Exercise details: Given the records below, would you repeat exactly the lines that begin at the one containing "This screenshot has height=604, width=1074." and end at the one containing "Viewport: 389px width, 692px height.", inclusive?

Records provided:
----
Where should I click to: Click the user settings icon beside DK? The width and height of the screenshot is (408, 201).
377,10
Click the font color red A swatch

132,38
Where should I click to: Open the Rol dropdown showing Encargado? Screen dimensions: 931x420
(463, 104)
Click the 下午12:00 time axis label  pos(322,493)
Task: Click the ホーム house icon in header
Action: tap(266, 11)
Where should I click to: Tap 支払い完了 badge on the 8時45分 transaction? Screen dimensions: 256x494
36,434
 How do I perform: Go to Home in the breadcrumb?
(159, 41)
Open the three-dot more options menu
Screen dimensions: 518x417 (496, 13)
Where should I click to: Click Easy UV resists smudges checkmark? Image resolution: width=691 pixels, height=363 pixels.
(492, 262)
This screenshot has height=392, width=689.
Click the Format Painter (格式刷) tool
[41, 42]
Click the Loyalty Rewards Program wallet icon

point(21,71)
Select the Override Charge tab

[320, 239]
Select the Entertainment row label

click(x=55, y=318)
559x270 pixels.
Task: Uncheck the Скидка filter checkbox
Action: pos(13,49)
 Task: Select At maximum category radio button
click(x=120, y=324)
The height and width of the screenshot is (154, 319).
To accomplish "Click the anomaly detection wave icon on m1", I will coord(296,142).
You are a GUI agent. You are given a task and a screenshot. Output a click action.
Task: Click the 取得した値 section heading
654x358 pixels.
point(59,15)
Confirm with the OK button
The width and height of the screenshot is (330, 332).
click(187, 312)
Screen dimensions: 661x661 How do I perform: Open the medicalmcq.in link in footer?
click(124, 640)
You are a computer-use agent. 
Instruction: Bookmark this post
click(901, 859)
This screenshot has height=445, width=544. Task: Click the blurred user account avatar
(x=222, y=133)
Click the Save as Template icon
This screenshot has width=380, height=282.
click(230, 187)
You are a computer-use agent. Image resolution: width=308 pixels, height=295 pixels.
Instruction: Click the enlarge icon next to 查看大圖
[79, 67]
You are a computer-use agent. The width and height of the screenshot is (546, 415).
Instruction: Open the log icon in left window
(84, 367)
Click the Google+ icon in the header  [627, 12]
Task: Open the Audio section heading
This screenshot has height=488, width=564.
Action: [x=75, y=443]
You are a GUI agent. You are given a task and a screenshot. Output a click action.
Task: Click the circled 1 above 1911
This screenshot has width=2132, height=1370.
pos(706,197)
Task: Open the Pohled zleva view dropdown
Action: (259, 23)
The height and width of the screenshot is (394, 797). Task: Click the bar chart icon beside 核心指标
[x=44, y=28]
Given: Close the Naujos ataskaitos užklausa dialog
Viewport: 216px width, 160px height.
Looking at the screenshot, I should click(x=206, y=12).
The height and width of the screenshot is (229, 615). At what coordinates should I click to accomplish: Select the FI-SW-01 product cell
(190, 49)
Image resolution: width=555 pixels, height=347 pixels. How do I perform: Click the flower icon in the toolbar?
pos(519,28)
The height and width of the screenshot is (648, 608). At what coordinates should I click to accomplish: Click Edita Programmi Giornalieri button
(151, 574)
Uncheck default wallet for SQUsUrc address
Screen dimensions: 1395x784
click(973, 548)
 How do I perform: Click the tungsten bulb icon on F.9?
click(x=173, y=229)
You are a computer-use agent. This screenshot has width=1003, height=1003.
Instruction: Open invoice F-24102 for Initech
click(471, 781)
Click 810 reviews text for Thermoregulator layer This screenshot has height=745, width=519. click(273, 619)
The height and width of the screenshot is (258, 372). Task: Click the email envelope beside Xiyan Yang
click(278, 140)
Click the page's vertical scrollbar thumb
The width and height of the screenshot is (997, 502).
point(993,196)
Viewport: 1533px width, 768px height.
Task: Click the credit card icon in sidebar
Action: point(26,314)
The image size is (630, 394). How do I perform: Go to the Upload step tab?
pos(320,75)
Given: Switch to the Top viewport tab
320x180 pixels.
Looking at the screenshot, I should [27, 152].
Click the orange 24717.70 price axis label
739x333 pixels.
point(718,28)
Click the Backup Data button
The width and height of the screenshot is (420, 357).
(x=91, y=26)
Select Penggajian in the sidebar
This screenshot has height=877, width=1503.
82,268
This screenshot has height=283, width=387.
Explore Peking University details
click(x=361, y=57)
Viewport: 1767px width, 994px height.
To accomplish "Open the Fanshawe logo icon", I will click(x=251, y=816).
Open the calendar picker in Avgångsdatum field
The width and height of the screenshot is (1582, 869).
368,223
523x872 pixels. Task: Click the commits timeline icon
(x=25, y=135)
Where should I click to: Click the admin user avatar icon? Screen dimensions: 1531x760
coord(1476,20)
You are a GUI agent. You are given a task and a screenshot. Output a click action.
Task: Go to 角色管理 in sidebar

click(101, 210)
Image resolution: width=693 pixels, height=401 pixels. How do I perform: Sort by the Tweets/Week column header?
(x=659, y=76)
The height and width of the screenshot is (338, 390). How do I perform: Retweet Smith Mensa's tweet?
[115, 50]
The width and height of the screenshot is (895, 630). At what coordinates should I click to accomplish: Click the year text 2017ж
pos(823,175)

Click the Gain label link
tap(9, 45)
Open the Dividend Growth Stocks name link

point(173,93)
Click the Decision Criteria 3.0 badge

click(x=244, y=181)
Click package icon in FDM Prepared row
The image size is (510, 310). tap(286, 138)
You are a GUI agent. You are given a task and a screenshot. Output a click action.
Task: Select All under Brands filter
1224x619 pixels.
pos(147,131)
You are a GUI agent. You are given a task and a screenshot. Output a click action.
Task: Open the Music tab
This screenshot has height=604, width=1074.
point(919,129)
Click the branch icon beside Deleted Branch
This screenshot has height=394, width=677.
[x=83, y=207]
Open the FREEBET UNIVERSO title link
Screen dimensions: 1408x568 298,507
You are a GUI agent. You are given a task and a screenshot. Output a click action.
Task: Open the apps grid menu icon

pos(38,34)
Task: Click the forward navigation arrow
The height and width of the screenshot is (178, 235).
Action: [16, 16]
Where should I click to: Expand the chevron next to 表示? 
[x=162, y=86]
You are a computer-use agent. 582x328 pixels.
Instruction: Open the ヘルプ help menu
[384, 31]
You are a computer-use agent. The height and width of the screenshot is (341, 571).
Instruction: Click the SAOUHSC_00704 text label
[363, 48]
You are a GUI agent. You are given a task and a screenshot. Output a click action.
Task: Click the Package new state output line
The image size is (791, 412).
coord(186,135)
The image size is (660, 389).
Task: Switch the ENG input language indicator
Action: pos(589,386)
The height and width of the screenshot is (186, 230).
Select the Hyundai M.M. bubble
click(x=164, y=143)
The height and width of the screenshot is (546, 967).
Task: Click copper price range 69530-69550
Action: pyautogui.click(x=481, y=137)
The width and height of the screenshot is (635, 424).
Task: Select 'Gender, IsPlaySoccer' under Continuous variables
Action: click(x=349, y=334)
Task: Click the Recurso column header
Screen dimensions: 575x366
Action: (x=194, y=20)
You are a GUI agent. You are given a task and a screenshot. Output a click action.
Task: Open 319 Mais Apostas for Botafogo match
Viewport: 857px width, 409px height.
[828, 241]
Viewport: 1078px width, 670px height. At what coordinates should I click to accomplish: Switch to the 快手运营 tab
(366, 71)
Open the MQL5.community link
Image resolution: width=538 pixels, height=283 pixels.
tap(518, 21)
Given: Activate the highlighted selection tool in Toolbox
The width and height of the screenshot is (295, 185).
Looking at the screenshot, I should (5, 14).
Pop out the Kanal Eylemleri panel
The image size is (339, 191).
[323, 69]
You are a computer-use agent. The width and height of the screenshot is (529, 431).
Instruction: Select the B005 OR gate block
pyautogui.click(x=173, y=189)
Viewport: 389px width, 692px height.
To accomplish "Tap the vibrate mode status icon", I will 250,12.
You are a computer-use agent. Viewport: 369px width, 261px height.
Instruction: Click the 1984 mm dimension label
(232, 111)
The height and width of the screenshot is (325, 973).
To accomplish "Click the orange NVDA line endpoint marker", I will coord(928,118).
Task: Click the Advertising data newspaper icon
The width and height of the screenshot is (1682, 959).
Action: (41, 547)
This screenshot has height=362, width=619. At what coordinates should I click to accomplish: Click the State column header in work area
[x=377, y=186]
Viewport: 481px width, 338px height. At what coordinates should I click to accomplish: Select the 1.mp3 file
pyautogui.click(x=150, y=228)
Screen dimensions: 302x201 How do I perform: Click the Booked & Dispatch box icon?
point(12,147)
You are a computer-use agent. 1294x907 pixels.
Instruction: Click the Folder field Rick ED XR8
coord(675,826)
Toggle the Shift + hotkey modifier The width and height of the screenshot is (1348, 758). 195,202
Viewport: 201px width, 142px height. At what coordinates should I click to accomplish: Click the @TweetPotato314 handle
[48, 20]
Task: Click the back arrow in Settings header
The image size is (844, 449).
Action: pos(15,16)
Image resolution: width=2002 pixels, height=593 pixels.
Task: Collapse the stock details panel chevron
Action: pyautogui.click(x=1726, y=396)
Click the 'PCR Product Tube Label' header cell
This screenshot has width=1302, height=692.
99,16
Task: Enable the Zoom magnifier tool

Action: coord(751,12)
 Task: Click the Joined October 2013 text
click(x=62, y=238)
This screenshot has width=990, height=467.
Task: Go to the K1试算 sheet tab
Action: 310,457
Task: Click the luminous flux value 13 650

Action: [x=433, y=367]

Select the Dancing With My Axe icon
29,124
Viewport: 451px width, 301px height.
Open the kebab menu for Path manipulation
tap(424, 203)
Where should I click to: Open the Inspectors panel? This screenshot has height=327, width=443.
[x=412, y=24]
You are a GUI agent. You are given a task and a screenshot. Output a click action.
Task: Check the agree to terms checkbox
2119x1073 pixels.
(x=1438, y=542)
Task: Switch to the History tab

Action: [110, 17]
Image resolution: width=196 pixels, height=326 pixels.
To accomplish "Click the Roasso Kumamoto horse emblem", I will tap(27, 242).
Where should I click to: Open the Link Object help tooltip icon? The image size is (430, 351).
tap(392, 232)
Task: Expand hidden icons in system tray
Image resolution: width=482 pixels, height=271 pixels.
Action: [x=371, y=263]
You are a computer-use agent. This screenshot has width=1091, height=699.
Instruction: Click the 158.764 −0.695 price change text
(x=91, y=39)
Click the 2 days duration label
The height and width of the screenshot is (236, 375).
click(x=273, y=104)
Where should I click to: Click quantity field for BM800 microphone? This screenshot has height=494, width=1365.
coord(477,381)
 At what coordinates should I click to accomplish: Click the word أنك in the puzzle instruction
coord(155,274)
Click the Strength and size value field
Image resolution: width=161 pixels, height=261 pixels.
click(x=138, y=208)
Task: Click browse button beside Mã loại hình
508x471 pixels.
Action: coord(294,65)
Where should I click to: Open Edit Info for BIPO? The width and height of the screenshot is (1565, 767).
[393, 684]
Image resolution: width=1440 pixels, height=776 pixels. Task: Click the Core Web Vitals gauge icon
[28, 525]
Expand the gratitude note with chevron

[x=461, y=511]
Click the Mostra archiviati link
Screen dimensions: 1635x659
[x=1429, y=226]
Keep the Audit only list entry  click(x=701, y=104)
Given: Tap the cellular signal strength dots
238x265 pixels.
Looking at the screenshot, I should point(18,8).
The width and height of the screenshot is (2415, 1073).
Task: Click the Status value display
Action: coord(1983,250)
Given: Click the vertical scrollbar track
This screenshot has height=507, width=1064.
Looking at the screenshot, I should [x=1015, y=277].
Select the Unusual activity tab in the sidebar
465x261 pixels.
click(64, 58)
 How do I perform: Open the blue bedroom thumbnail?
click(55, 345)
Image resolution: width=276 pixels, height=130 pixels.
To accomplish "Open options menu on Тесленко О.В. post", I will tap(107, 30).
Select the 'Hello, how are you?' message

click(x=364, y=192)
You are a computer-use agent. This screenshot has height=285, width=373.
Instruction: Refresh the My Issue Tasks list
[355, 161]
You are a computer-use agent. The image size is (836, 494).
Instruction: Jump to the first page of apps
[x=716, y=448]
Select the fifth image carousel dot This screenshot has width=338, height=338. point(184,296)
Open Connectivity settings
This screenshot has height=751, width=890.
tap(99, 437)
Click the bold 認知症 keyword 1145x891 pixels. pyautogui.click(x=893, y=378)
----
Your response:
This screenshot has height=604, width=1074.
point(919,129)
Click the branch icon beside Deleted Branch
This screenshot has height=394, width=677.
[x=83, y=207]
Open the FREEBET UNIVERSO title link
Screen dimensions: 1408x568 298,507
You are a GUI agent. You are given a task and a screenshot. Output a click action.
Task: Open the apps grid menu icon

pos(38,34)
Task: Click the forward navigation arrow
The height and width of the screenshot is (178, 235).
Action: [16, 16]
Where should I click to: Expand the chevron next to 表示? 
[x=162, y=86]
You are a computer-use agent. 582x328 pixels.
Instruction: Open the ヘルプ help menu
[384, 31]
You are a computer-use agent. The height and width of the screenshot is (341, 571).
Instruction: Click the SAOUHSC_00704 text label
[363, 48]
You are a GUI agent. You are given a task and a screenshot. Output a click action.
Task: Click the Package new state output line
The image size is (791, 412).
coord(186,135)
The image size is (660, 389).
Task: Switch the ENG input language indicator
Action: pos(589,386)
The height and width of the screenshot is (186, 230).
Select the Hyundai M.M. bubble
click(x=164, y=143)
The height and width of the screenshot is (546, 967).
Task: Click copper price range 69530-69550
Action: pyautogui.click(x=481, y=137)
The width and height of the screenshot is (635, 424).
Task: Select 'Gender, IsPlaySoccer' under Continuous variables
Action: click(x=349, y=334)
Task: Click the Recurso column header
Screen dimensions: 575x366
Action: (x=194, y=20)
You are a GUI agent. You are given a task and a screenshot. Output a click action.
Task: Open 319 Mais Apostas for Botafogo match
Viewport: 857px width, 409px height.
[828, 241]
Viewport: 1078px width, 670px height. At what coordinates should I click to accomplish: Switch to the 快手运营 tab
(366, 71)
Open the MQL5.community link
Image resolution: width=538 pixels, height=283 pixels.
tap(518, 21)
Given: Activate the highlighted selection tool in Toolbox
The width and height of the screenshot is (295, 185).
Looking at the screenshot, I should (5, 14).
Pop out the Kanal Eylemleri panel
The image size is (339, 191).
[323, 69]
You are a computer-use agent. The width and height of the screenshot is (529, 431).
Instruction: Select the B005 OR gate block
pyautogui.click(x=173, y=189)
Viewport: 389px width, 692px height.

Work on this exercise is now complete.